[WHAT YOU SHOULD DO] Rewrite the lines starting at the one containing "has height=416, width=416." and ending at the one containing "message-icon is located", changing "screenshot" to "image" and leaving everything else as it is. Leave the pictures out of your answer.

Dataset entries
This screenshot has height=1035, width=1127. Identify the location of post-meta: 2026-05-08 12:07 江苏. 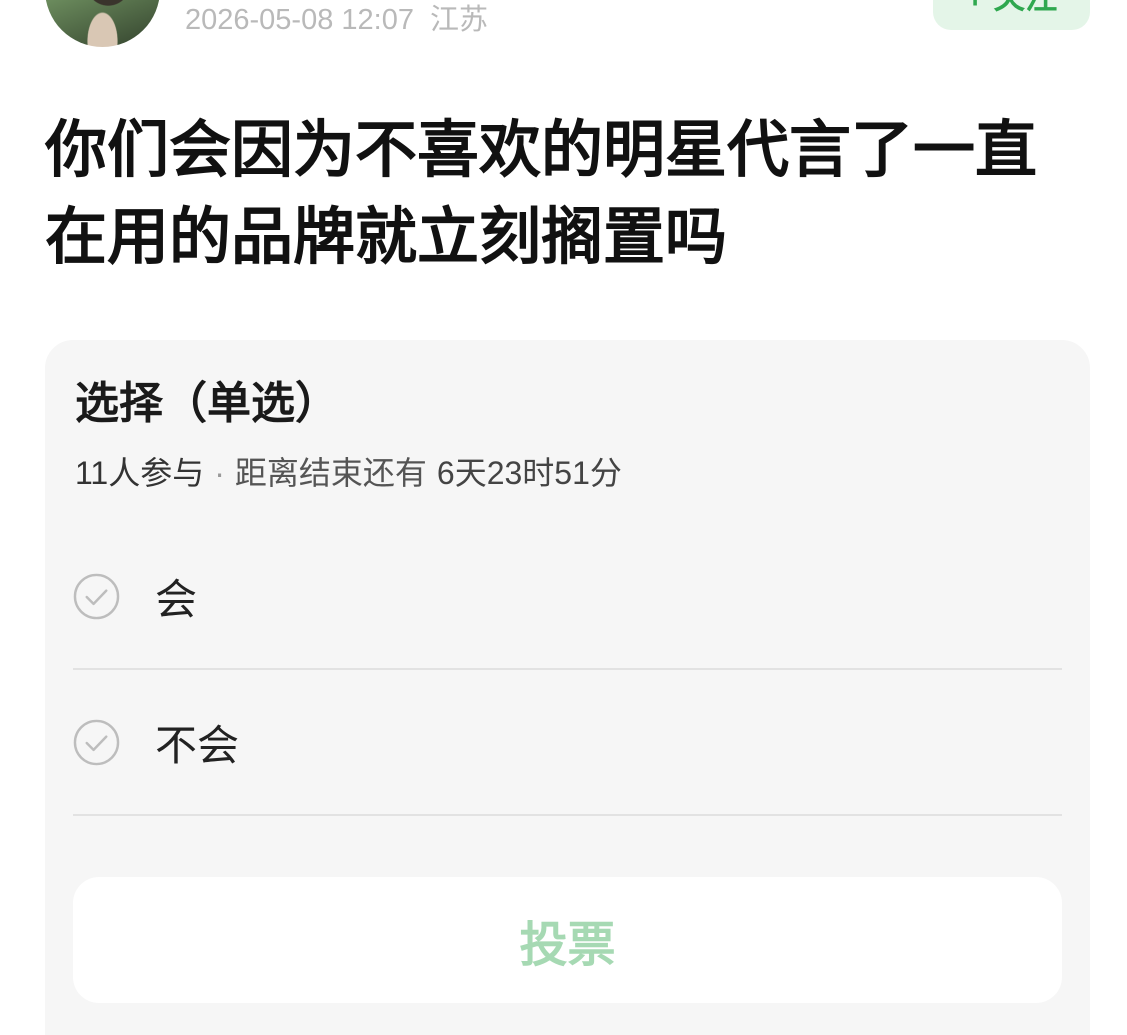
(336, 20).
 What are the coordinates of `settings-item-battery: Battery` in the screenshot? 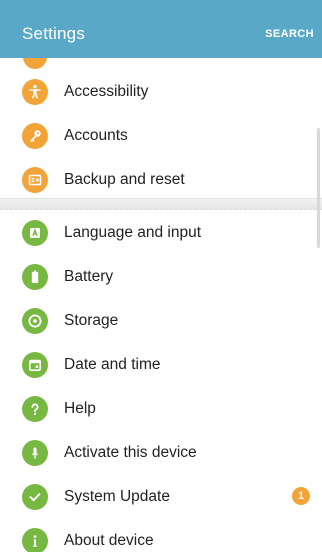 It's located at (161, 277).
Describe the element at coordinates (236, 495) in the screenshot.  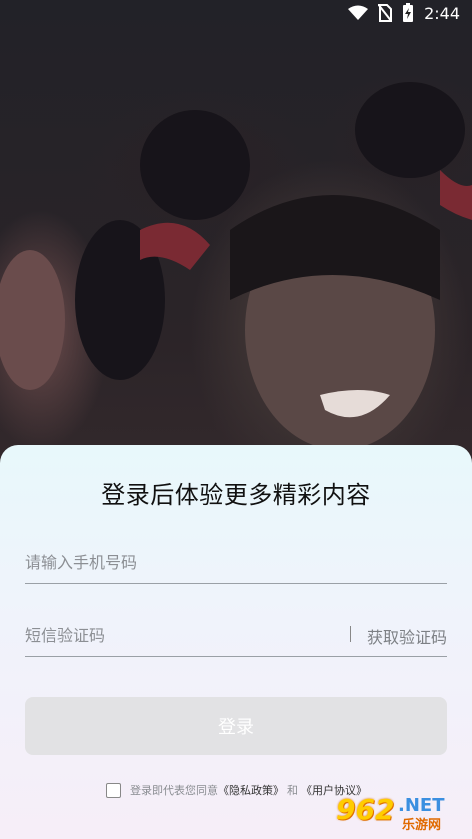
I see `login-title: 登录后体验更多精彩内容` at that location.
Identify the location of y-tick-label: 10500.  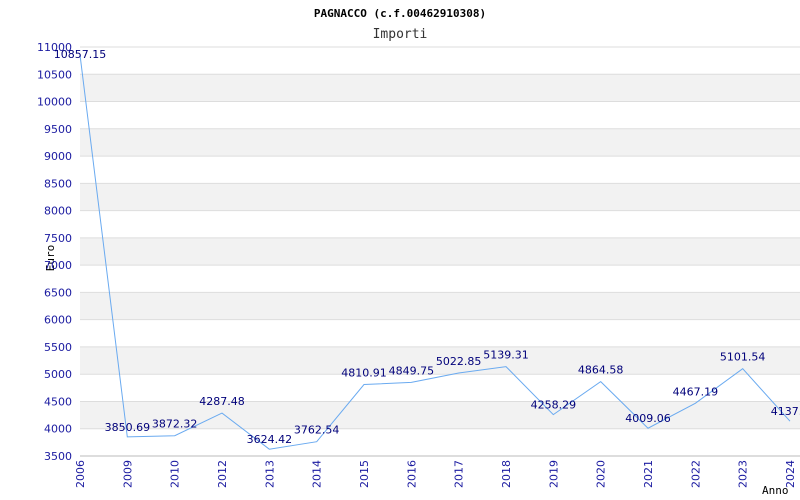
(54, 74).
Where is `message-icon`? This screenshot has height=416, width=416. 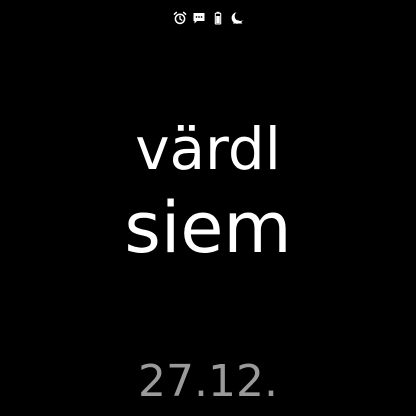
message-icon is located at coordinates (199, 18).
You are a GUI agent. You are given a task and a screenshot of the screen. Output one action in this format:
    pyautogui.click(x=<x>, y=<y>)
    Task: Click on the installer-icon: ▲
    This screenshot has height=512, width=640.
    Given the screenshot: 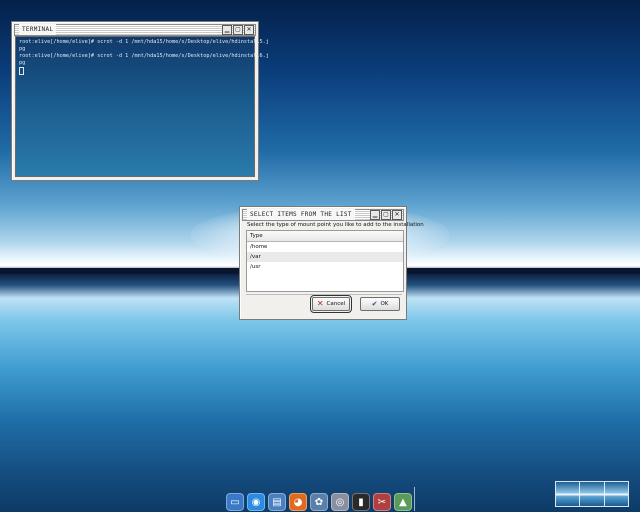 What is the action you would take?
    pyautogui.click(x=403, y=502)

[WRITTEN RESPONSE]
Where is `message-icon`? This image has height=416, width=416. 
message-icon is located at coordinates (199, 18).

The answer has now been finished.